We text all day, whenever we can, to tell the other about our day or just to remind the other that we love them. But we also talk on the phone whenever we both can, to hear one another's voice, and in the case of Skype, to come as close to being face-to-face as possible.
The other night, we were chatting on Skype, solely through text because I was working on homework and he was watching a movie with a friend. I have had this feeling before, but he voiced it very well: "I've realized that this can be good for us. I think it makes us a lot stronger."
And damn right it does. It's not convenient to have to go weeks at a time without seeing the one you love, and it's not always easy. But in relying on forms of communication like texting and phone conversations and internet chatting and video chatting, we have had to become really good at understanding one another. And when we're together (usually for at least a week out of every month) we are flawless. There's not a single nuance we don't pick up on nor any mistaken nuggets of sarcasm.
Like everything, Natalie, it's not that simple. Frequent texting is not terrible; you can't wrap it up into an evil little package and stamp it as such. Of course there are abusers, but any technology is dangerous when in the hands of unintelligent and inconsiderate people.
I love you,
Liz

Monday, November 2, 2009

I Hate You, Hollywood

Last night, as I sat in my bedroom here in my mother's house, I watched the movie I Love You, Man and was transported into the characters' world.

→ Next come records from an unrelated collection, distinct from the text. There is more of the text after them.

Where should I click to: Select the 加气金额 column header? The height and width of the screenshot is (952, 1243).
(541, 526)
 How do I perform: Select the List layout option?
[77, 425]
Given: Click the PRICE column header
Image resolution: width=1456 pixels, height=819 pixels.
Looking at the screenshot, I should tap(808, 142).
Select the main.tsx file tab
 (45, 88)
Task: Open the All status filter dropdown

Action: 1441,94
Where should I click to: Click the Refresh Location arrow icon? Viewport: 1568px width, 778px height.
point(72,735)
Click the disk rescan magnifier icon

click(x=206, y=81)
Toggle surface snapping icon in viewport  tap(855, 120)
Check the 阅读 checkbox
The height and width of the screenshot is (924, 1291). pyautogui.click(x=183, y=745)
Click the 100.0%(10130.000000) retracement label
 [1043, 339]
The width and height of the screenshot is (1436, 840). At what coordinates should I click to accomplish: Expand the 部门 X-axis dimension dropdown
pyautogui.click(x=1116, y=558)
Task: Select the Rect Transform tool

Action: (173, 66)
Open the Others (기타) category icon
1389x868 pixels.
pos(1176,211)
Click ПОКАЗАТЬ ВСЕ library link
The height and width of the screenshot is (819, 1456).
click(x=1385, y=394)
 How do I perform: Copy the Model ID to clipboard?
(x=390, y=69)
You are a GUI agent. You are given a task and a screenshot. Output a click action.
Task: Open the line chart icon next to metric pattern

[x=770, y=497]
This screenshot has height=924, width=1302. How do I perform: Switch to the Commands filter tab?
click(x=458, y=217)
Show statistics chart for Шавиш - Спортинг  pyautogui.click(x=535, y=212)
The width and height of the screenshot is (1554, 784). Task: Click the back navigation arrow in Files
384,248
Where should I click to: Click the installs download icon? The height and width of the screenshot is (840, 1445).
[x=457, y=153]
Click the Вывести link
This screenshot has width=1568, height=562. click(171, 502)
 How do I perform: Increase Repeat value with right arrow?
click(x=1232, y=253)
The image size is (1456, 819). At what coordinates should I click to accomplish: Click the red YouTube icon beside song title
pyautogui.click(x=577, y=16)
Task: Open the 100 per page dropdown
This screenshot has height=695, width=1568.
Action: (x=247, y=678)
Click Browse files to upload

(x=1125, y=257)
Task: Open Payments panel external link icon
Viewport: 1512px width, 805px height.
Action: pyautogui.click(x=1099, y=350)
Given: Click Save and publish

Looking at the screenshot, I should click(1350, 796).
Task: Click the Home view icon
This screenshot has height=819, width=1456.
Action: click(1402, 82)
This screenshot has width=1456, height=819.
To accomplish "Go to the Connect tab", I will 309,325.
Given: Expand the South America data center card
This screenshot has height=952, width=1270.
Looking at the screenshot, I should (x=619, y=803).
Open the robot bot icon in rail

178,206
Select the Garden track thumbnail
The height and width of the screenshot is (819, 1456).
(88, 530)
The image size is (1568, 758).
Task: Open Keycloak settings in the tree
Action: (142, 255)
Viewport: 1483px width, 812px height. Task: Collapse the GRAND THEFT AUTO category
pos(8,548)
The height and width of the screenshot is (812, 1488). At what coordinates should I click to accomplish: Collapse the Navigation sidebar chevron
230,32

For those of you who haven't seen it, no, it is not a fantasy, but it may as well be to me.
It's funny, and the characters are intelligent and at least somewhat three-dimensional. It entertained me for an hour or two and took me away from what's going on around me. I was no longer regretting Saturday's hangover or thinking about Monday's homework, but about these characters and whether or not Paul Rudd's character would ever become a man.
I watched the actors drive their brand-new cars and argue in designer kitchens and go to their high-powered-LA real estate jobs.
Of course, I envied them. It's brilliant and wonderful that these sort of comedic films never detail how the characters came into the money and lifestyles that they have. You don't have to know that the person behind the windshield of that Jaguar is still paying off their student loans every month, just like you don't have to know what minimum wage was when they started their job at Subway to appreciate the punchline or the simple silliness that makes you laugh.
Wouldn't it be lovely to be one of those characters? To be born in the mind of a screenwriter and be portrayed by a beautiful actor? To live in the bubble of Hollywood that doesn't understand the concept of a recession just like it doesn't understand what a temperature below 50 degrees is?
Oh wait, that California doesn't exist. Real Californians can't afford their mortgages, just like the rest of us, and in this time of struggle and belt-tightening, they have Mr. Universe himself to turn to.
I guess I really am o.k. to sit in my warm bedroom in Pennsylvania, work on the blanket I am knitting for my boyfriend and escape for a while.